**Task instructions:** Will you return the material verbatim, beginning at the line that contains "Open the Hardware" and stopping after the line that contains "coord(257,390)", with the pictures left out?

**Extracted data:**
* * * * * * * * *

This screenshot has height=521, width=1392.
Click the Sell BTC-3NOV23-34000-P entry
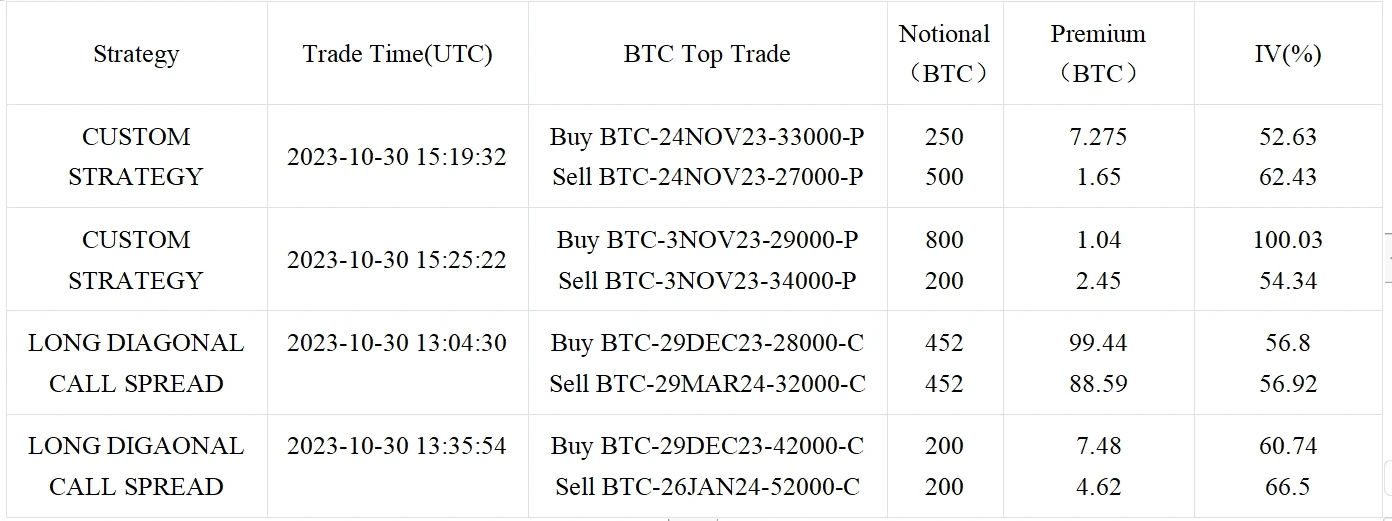pyautogui.click(x=707, y=281)
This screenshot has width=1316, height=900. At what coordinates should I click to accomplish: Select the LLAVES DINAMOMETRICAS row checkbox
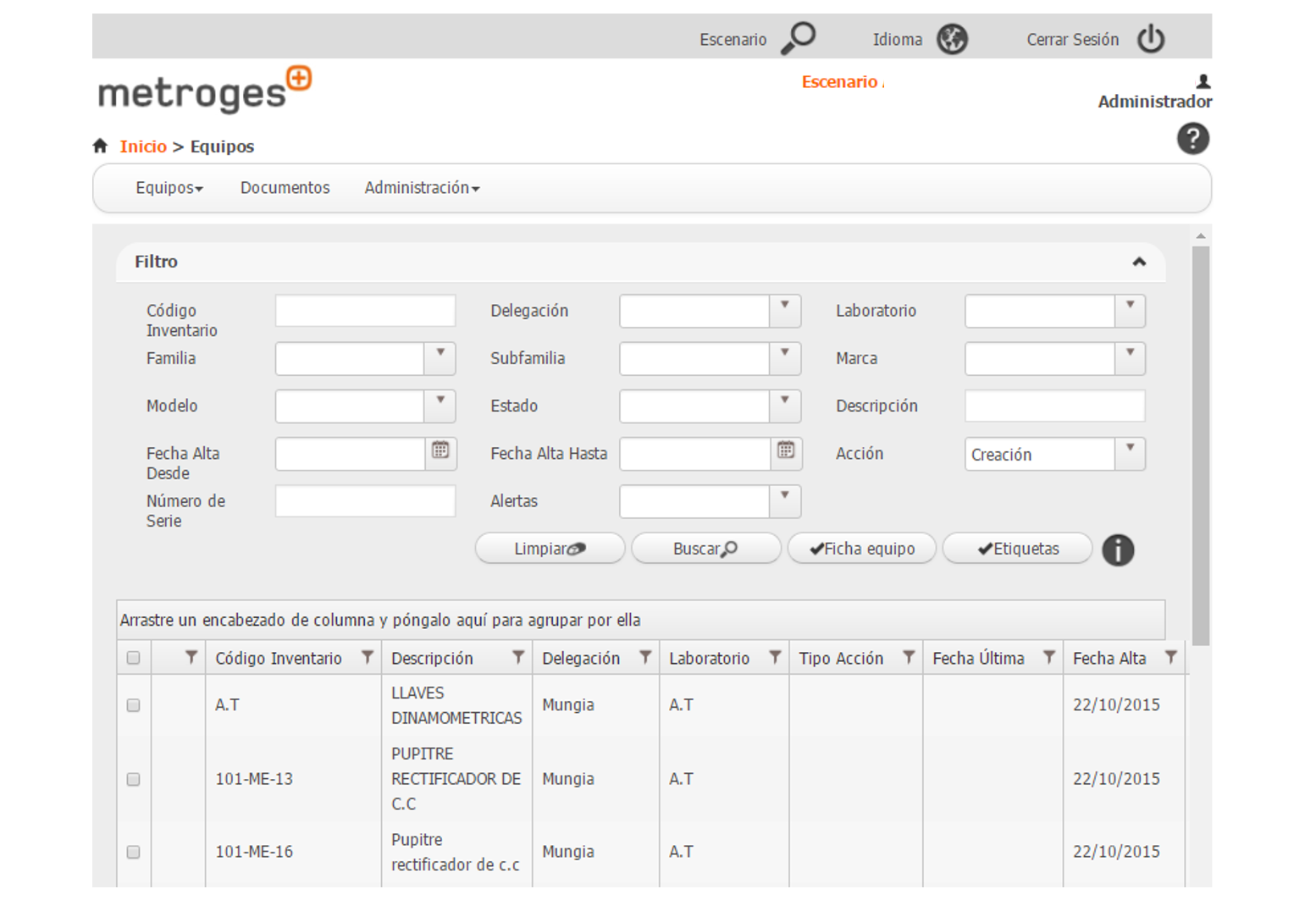[x=133, y=705]
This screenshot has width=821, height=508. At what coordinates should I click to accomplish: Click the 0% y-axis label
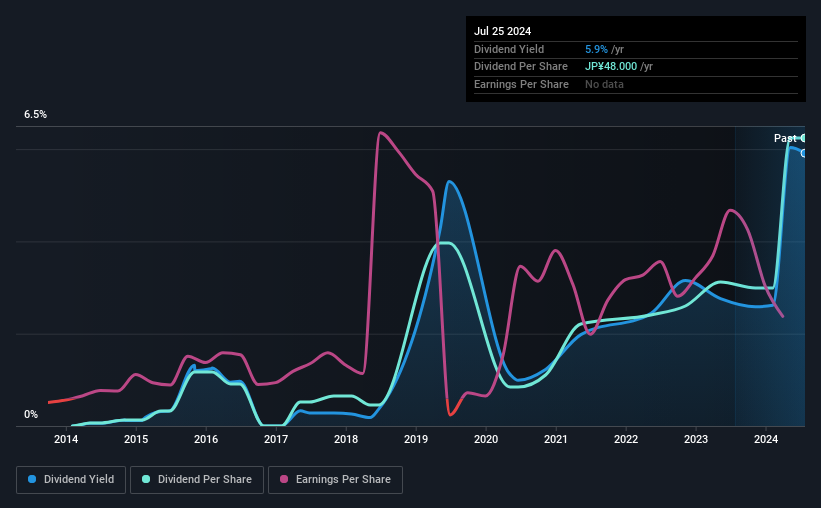[x=31, y=414]
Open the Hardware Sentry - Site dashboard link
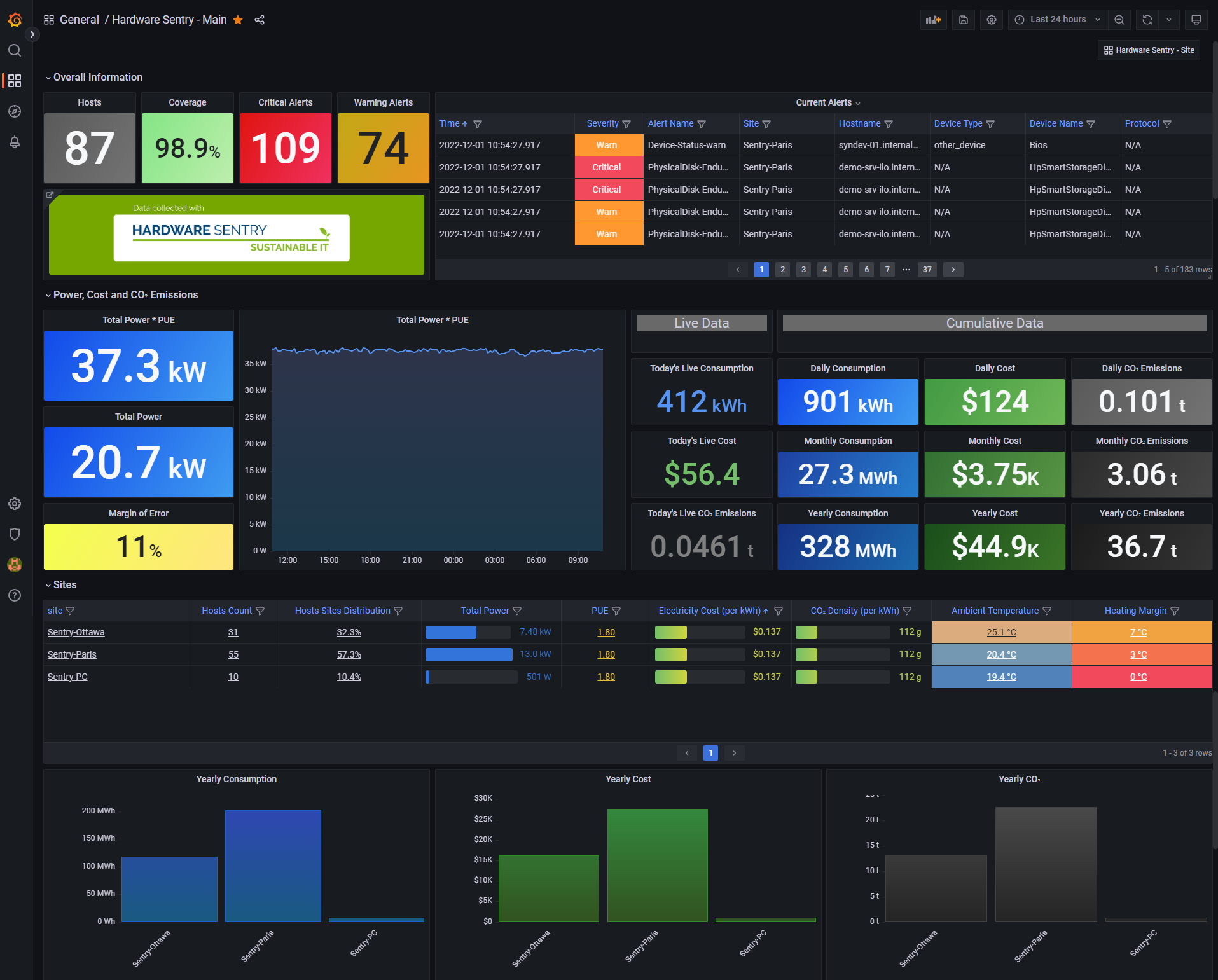Viewport: 1218px width, 980px height. pos(1149,50)
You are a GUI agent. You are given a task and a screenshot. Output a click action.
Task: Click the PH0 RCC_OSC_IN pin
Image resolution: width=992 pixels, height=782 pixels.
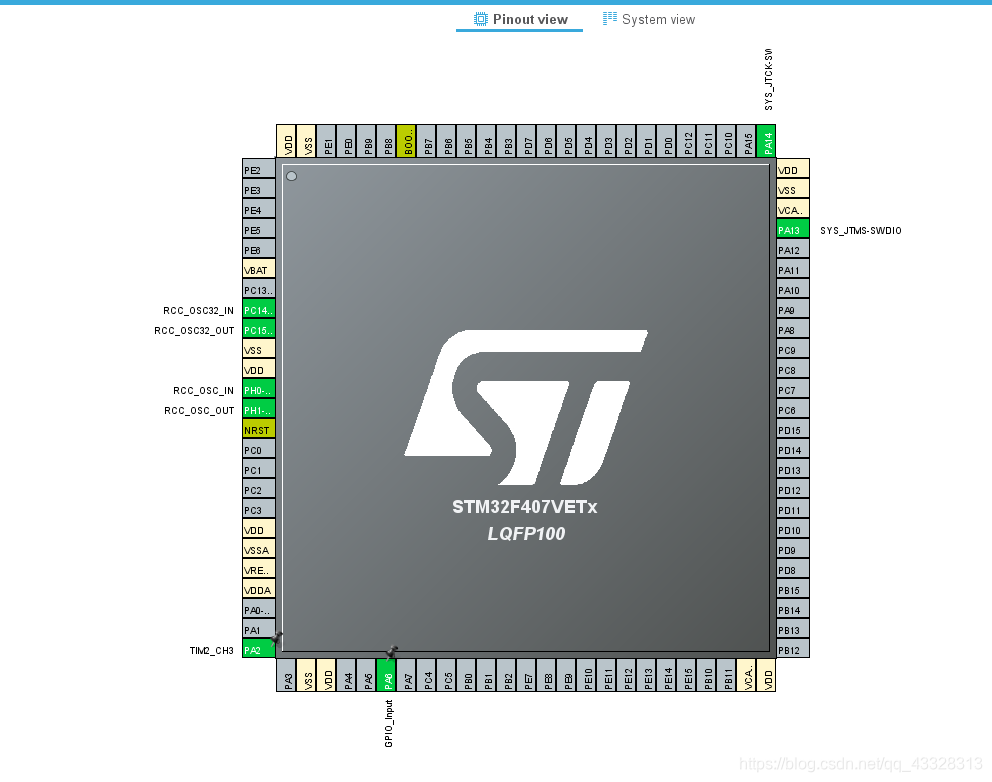coord(257,390)
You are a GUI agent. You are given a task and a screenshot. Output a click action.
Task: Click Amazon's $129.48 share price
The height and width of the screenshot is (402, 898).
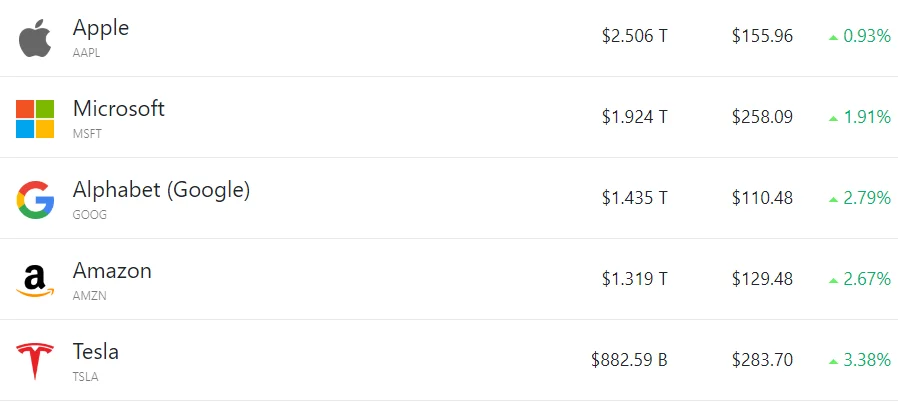click(x=762, y=279)
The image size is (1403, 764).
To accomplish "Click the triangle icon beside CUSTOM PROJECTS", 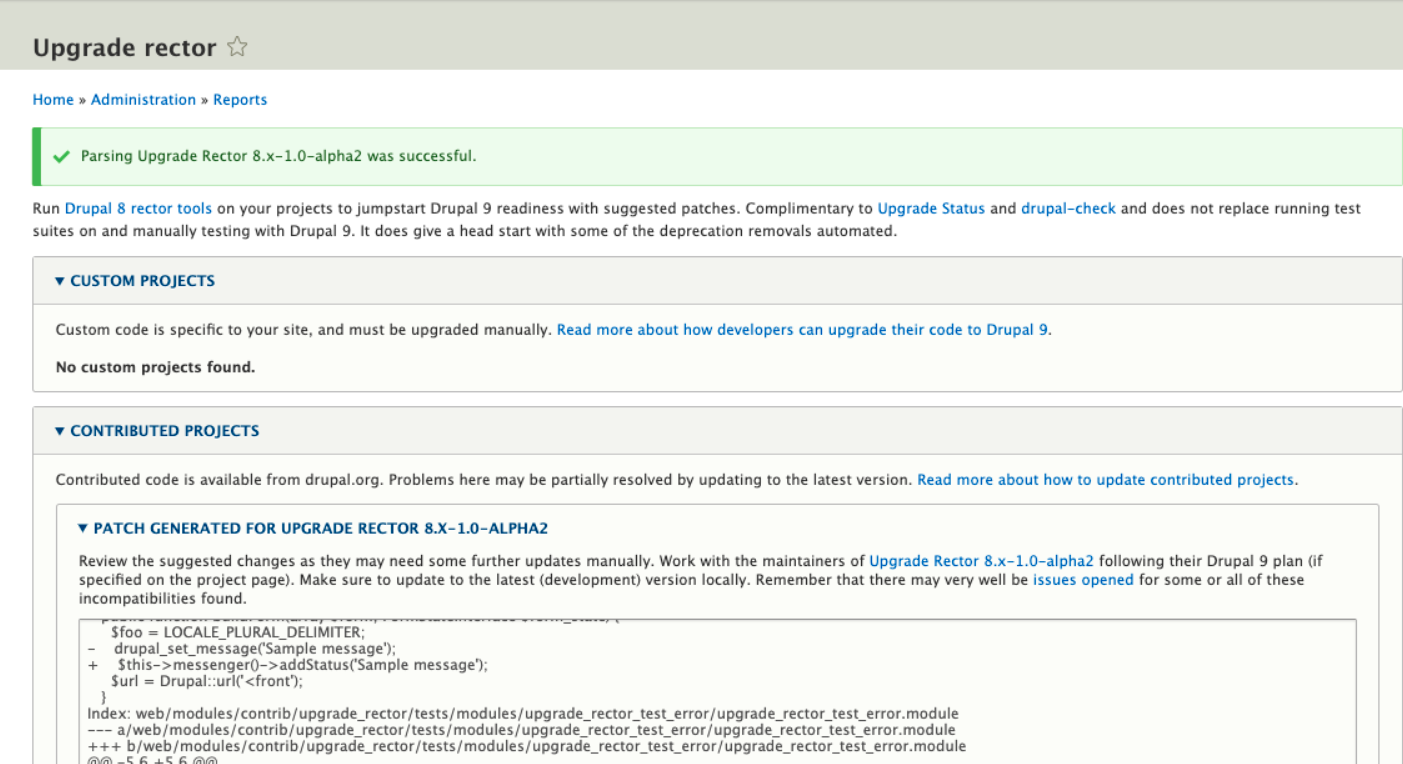I will [59, 281].
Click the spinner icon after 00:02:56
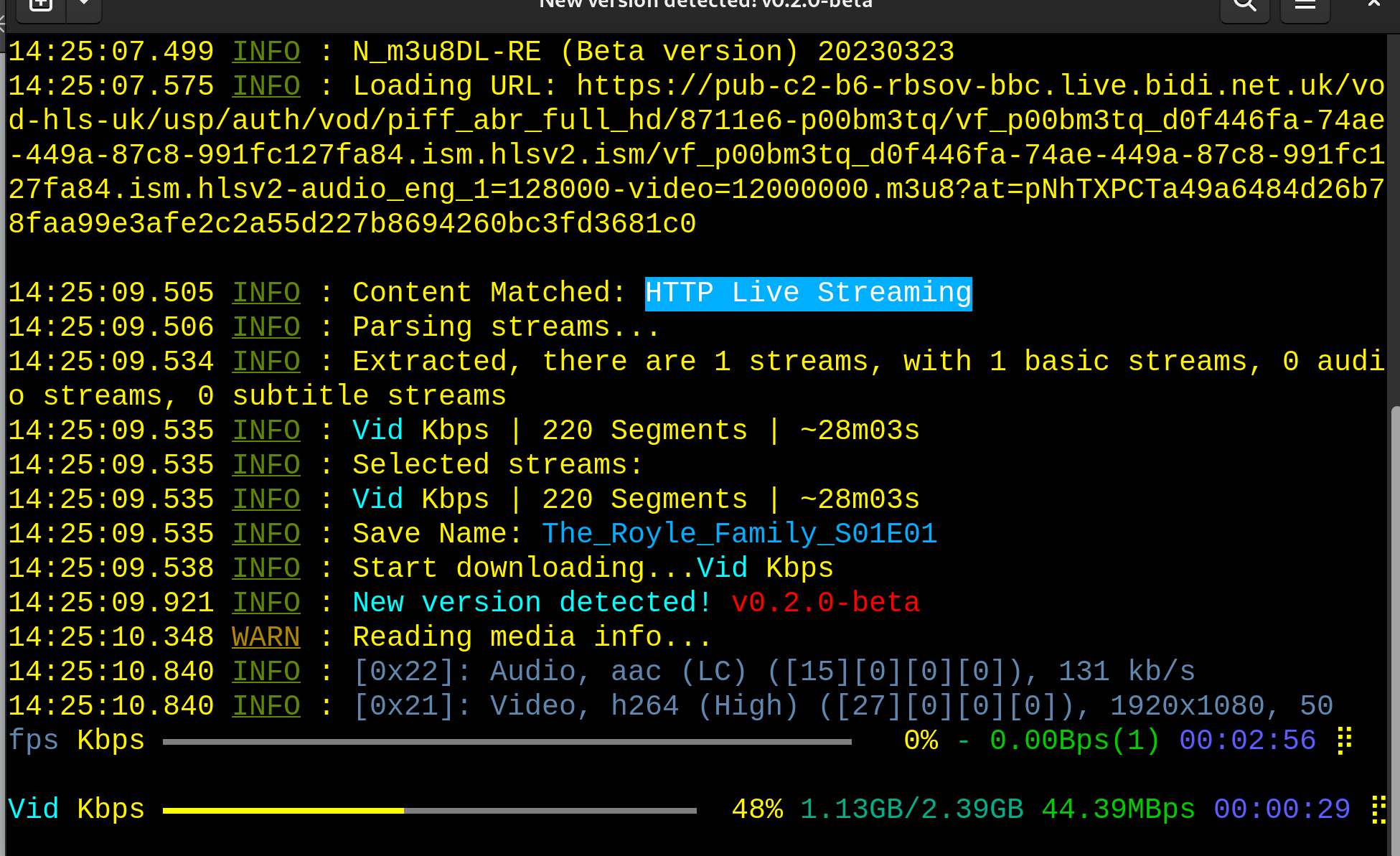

* * * * * * * * *

**Answer for this exercise:**
Open the Hardware Sentry - Site dashboard link
Viewport: 1218px width, 980px height. pos(1149,50)
You are a GUI agent. You are given a task and a screenshot. Output a click action.
Task: Click the PH0 RCC_OSC_IN pin
Image resolution: width=992 pixels, height=782 pixels.
coord(257,390)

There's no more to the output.